Consider the context. An usually large amount of potentially dangerous chemicals in a residential area is an emergency situation. They responded accordingly - eliminated potential danger first, analyzed it second.

And before you downmod me again, imagine yourself living next door to this "chemist" or sharing a graywater supply with him. Then ask yourself if you still think authorities were wrong in their "overreaction".



That man is a chemist. I'd personally think a chemist's "chemistry set" would contain a little bit more than a teenager's. What difference does it make if it was contained in vials, jars or boxes? What else would you contain chemicals in? What if you had a rack of rackmounts you picked up on craigslist serving as a distcc farm, or something else and someone broke into your basement and accused you of "hacking" or some other absurd charge because they had no idea what one would do with all that computing or something that 'looked' like it was dangerous.

What seems like "too many" to someone who isn't involved with hobbyist chemistry (or whatever he's involved with) is completely unimportant.
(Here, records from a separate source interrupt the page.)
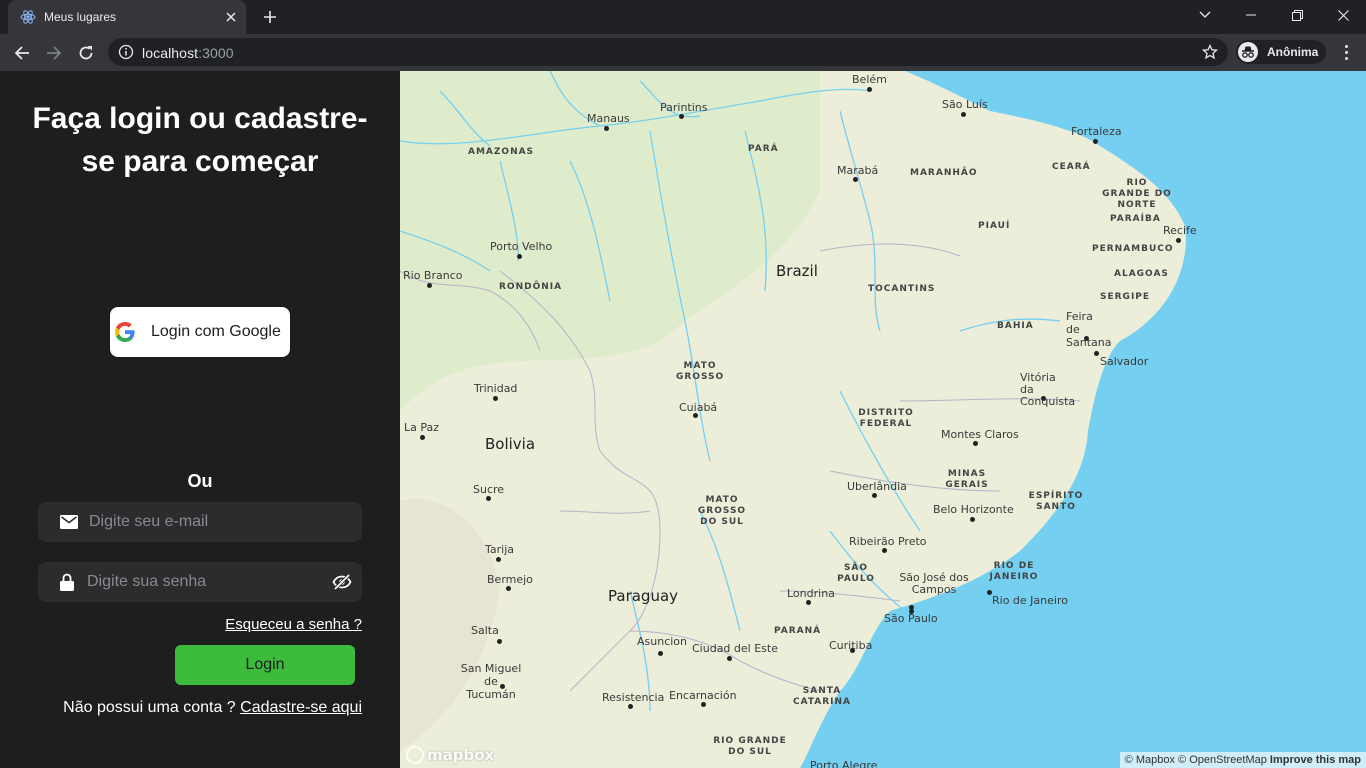  Describe the element at coordinates (301, 708) in the screenshot. I see `signup-link: Cadastre-se aqui` at that location.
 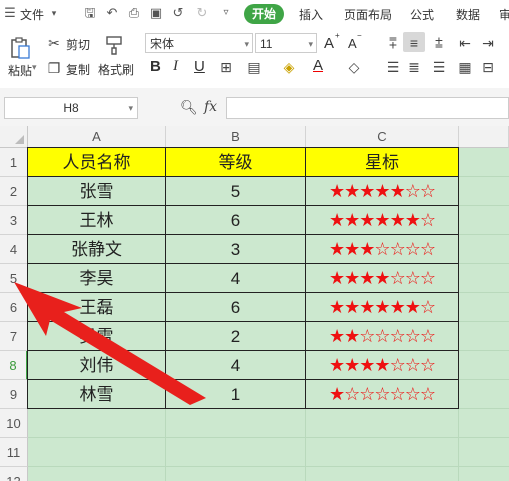 What do you see at coordinates (266, 44) in the screenshot?
I see `font-size-value: 11` at bounding box center [266, 44].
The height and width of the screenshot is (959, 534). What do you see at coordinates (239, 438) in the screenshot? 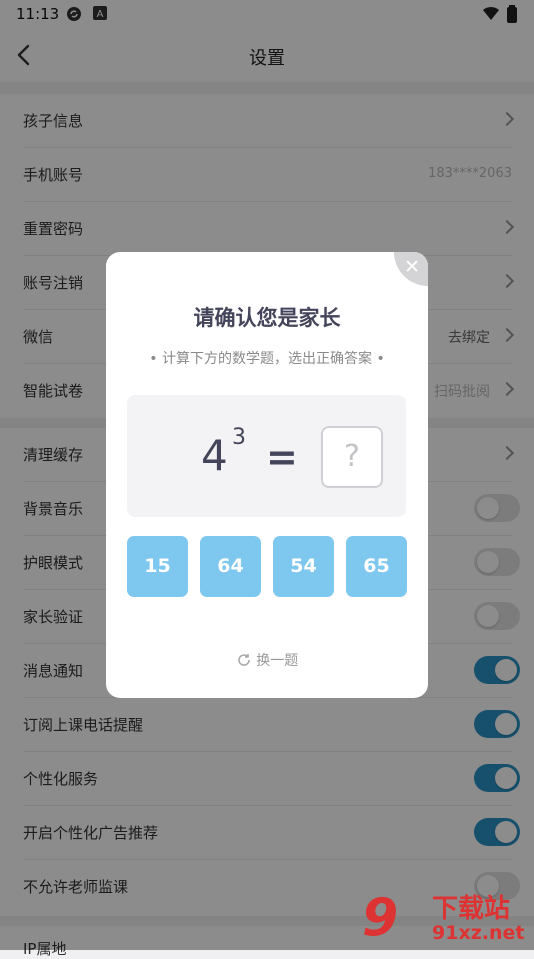
I see `question-exponent: 3` at bounding box center [239, 438].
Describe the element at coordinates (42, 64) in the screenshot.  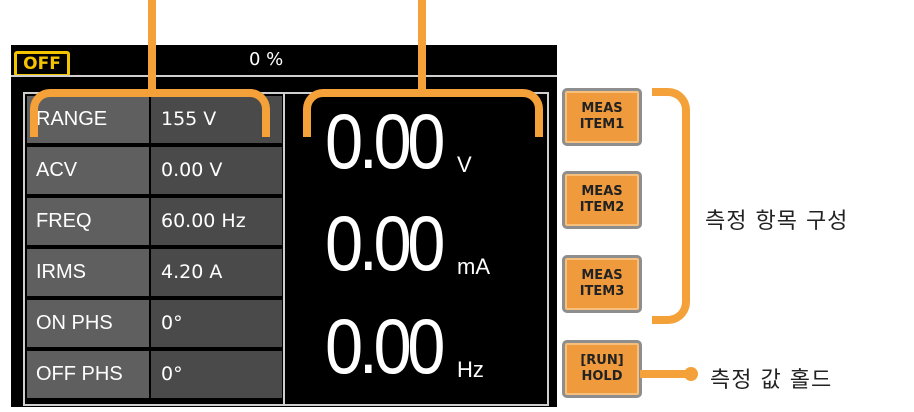
I see `output-state-badge: OFF` at that location.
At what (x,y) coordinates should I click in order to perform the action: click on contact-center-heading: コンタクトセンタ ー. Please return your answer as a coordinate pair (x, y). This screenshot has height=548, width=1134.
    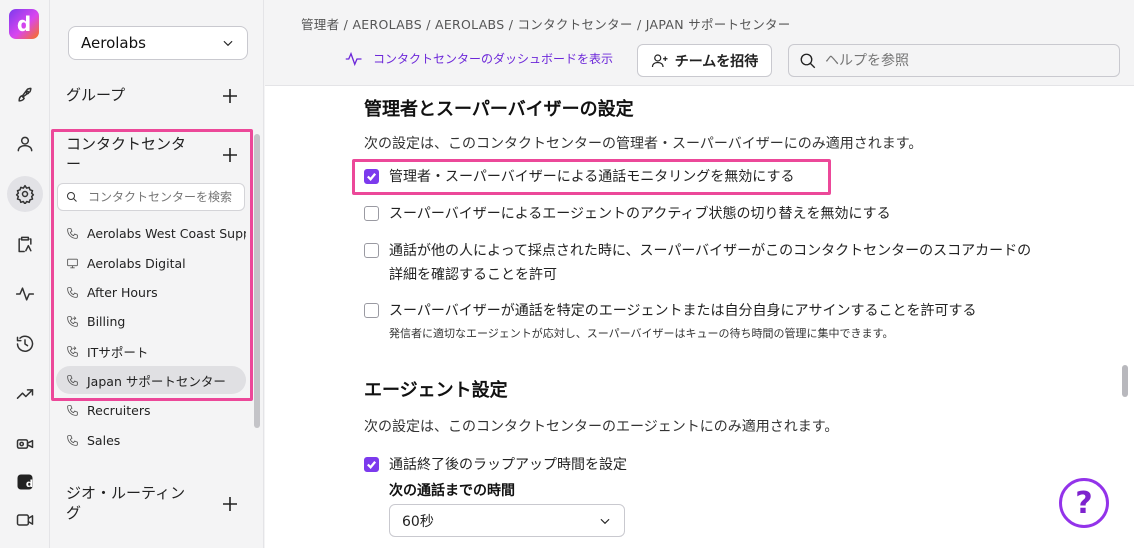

You show me a law on the books that limits your hobbies and if you find a law that fits that and is reasonable, I'd agree with you.

If I was an EE hobbyist and built a small tesla coil (which many people do), I wouldn't want people living next door giving me the looks and trying to shut me down because it doesn't look kosher to /them/.

They didn't respond to any chemical-related threats, or a chemical fire, nor did he have a criminal record, so I'd disagree completely with you that there's any concern for worry.

I love it how people take it upon themselves to decide what is acceptable and what isn't.


"This is hardly a "chemical set". It sits firmly in "WTF" category, especially if you are charged with protecting public safety.

A couple of posts earlier you said this is _not_ an example of "war on the unexpected", now you argue that because people in charge say "wtf?" when they hear what he's doing, they should shut him down just in case - in the interests of public safety.

Which is exactly the point of the "war on the unexpected" discussion.

"Consider the context. An usually large amount of potentially dangerous chemicals in a residential area is an emergency situation."

No, it's not. A swimming pool is an unusually large amount of potentially dangerous chemical - someone could die of asphyxiation if they accidentally inhaled even a very small fraction of it! Ban DiHydrogen Monoxide! Fearmongering for everyone!


> How is that related to "stored hundreds of chemicals in his house" and "more than 1,500 vials, jars, cans, bottles and boxes" ? This is hardly a "chemical set". It sits firmly in "WTF" category, especially if you are charged with protecting public safety.

I know folks who have about that in canned food. Are they a danger?


"imagine yourself living next door to him"

In my imagination I'm not peering through his basement window going "Oh no, things I don't understand and which therefore they must be 'potentially dangerous'! This an emergency!"